CAGLIARI E IL SUO PORTO

Da insediamento fenicio e sede vescovile, passò varie dominazioni fino a diventare capoluogo della seconda isola d’Italia. Nella sua provincia magnifiche insenature e spiagge si alternano ad aree naturalistiche e protette e ad antichi borghi ricchi di storia e cultura.

La storia

Una prima presenza dell’abitato, come insediamento fenicio, è da collocare nel IX secolo a.C., ma è solo dal secolo VII a.C. che la città si sviluppo grazie all’attiva presenza dei Cartaginesi, che fecero di Cagliari un’importante base commerciale. Nel 238 a.C. passò sotto il dominio dei Romani e nel 48 fu eretta da Giulio Cesare a municipio. Con la diffusione del Cristianesimo nell’isola, nel 314 Cagliari fu innalzata a sede vescovile. Mentre l’occupazione da parte dei Vandali della città non ne spense l’attività religiosa e monastica, la conquista bizantina avvenne nel 534 da parte delle truppe di Giustiniano in un periodo di declino. In seguito giunsero alla guida della città i Pisani che vi edificarono nel 1270 un imponente sistema di fortificazioni in posizione tale da dominare tutto l’abitato. La conquista aragonese fu attuata nel 1326 dopo un assedio durato due anni e successivamente subentrò il dominio austriaco nel 1708. Nel 1718 fu ceduta ai Savoia che ne fecero la sede di un proprio viceré, nel 1793 resistette ad un violento assedio francese e dal 1799 divenne residenza della famiglia sabauda. Nel 1862 furono abbattute le mura e altre fortificazioni, per cui la città perse la sua funzione di piazzaforte. Durante la II Guerra Mondiale subì grandi danni e venne occupata dalle truppe alleate nel 1943.
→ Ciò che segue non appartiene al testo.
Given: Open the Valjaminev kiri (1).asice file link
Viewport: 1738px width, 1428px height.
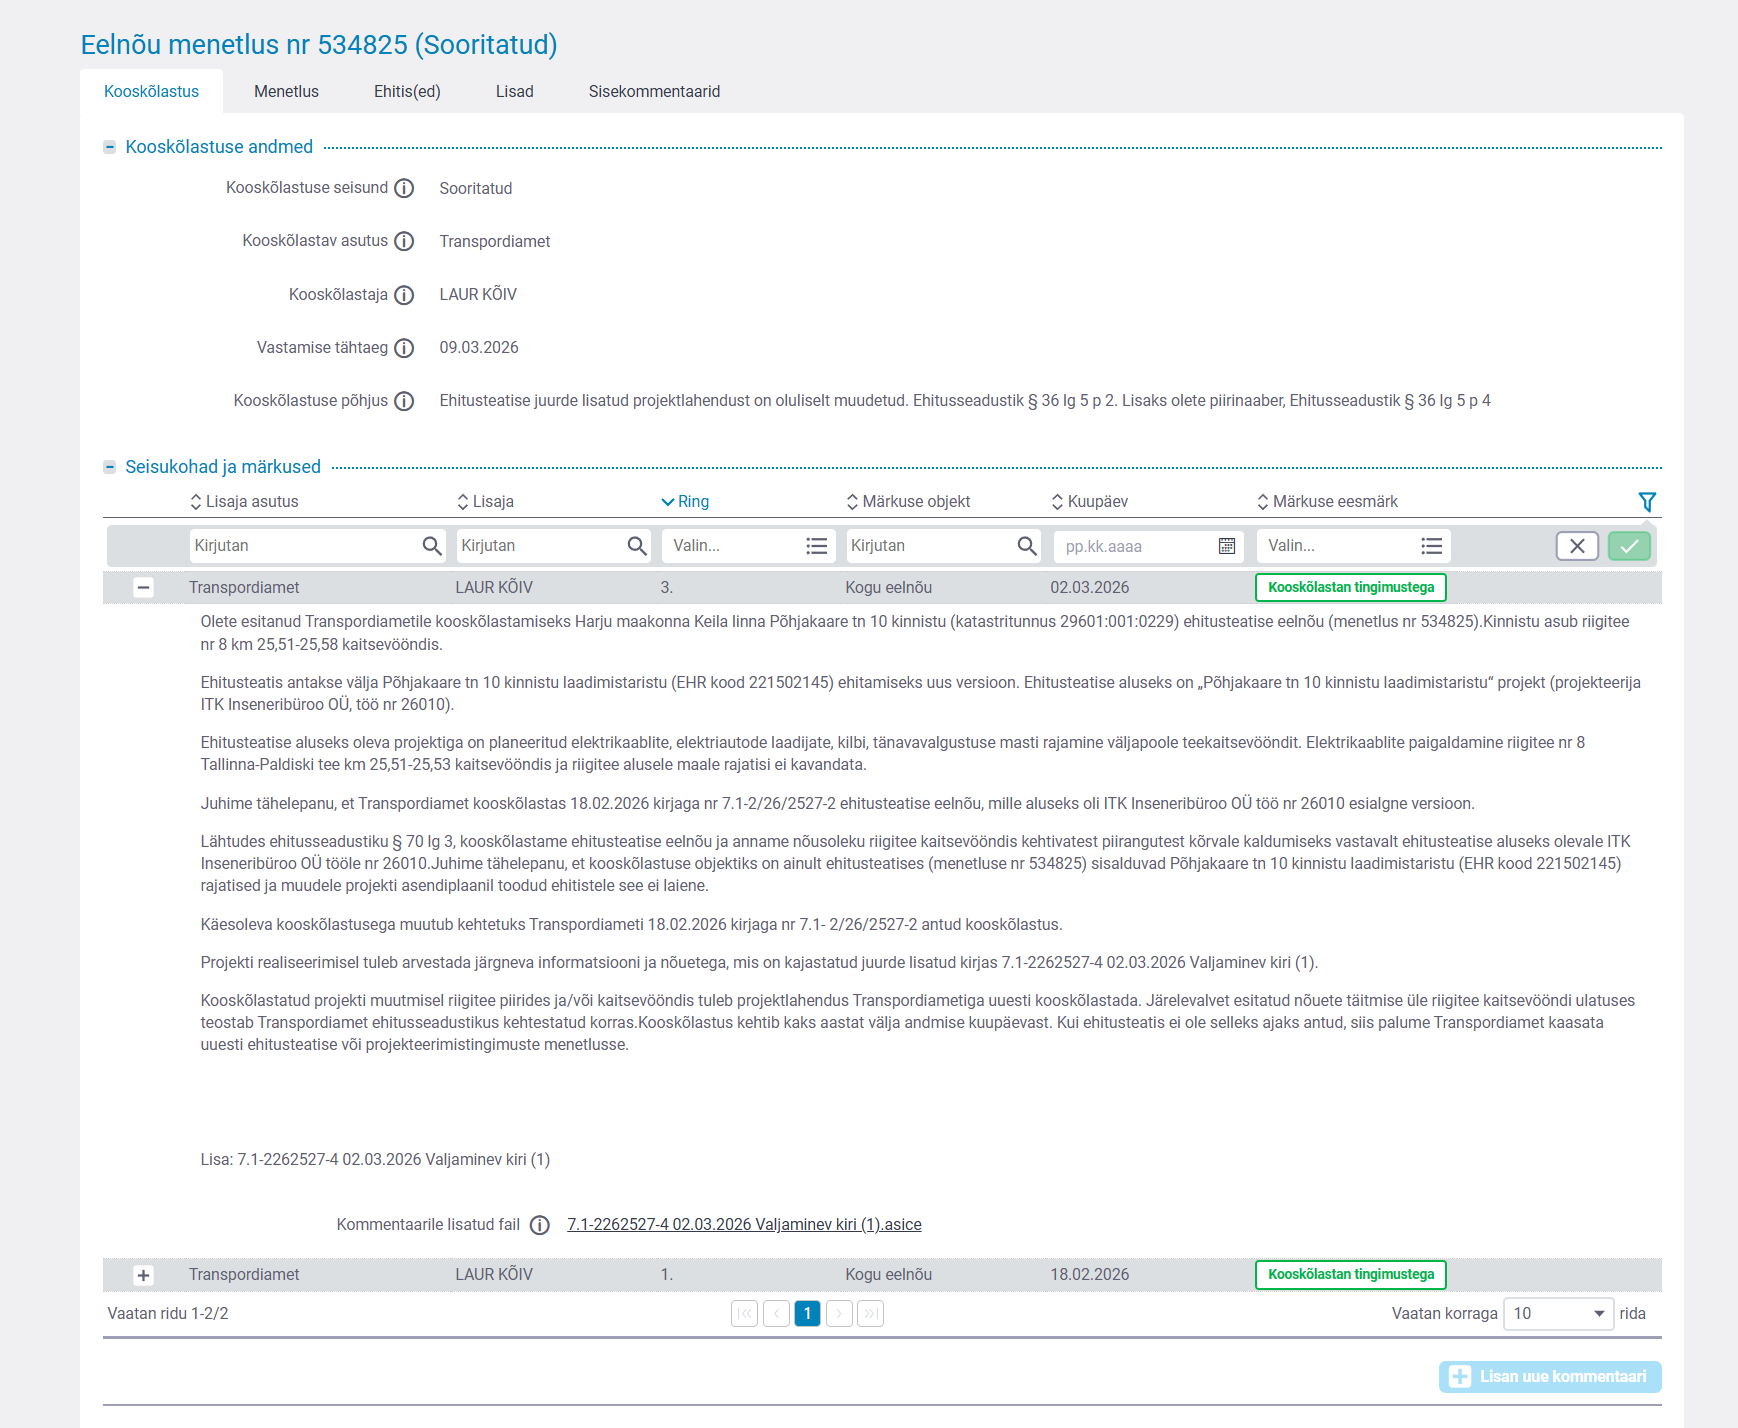Looking at the screenshot, I should (x=744, y=1225).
La città e i suoi monumenti

Situata tra spiagge, colline e lagune interne, Cagliari è sempre stato un polo dominante del territorio circostante, sia come porto interessato agli scambi sia come struttura fortificata, centro di un sistema militare a largo raggio. L’abitato si estende lungo il mare, spingendosi all’interno su alcuni bassi rilievi collinari tra gli stagni di Santa Gilla e di Molentargius ed è costituita da quartieri del ’700 e del secolo scorso di stampo architettonico piemontese o ligure. Tra i suoi monumenti principali: il Bastione di Saint Remy, spettacolare belvedere dell’800 realizzato su bastioni spagnoli; il Castello situato nella parte più antica della città e immerso nei quartieri sette ottocenteschi; la Torre dell’Elefante, eretta nel 1307 dai Pisani, tipico esempio degli interventi settecenteschi piemontesi; la Cattedrale del secolo XIII; la cittadella dei Musei dove troviamo il Museo Nazionale Archeologico, la Pinacoteca Nazionale, il Museo Siamese Cardu e la Collezione delle cere. Meritano un cenno l’anfiteatro romano, uno dei più notevoli edifici dell’epoca romana in Sardegna e scavato quasi interamente nella roccia; la necropoli di Tuvixeddu; la città bassa con le chiese di Sant’Agostino e San Domenico, piazza Yenne, piazza San Giacomo con l’omonima chiesa e per finire San Saturno, uno dei più antichi e importanti monumenti della Sardegna cristiana.

Il territorio

Tra le meraviglie della sua provincia possiamo ricordare il Poetto, la spiaggia di Cagliari, che si estende nell’insenatura del golfo di Quartu e alle cui spalle si trovano le saline e lo stagno di Molentargius, zona naturalistica protetta, dove vivono falchi di palude, fenicotteri, avocette e garzette. Quartu Sant’Elena, antico sobborgo dove è situato un Museo etnografico con ambienti e oggetti della vita contadina e artigiana sarda di varia epoca. La Salina di Santa Gilla, una delle maggiori d’Italia e, per finire, Assemini, Dolianova, Pula, paese rinomato per il Museo archeologico Giovanni Patroni e per la vicina area archeologica di Nora. Villasimius, con le bellissime spiagge, rappresenta un rinomato centro balneare mentre l’isola di Sant’Antioco conta nuclei abitativi significativi come Calasetta e Sant’Antioco. Infine Iglesias, la città più importante dopo Cagliari.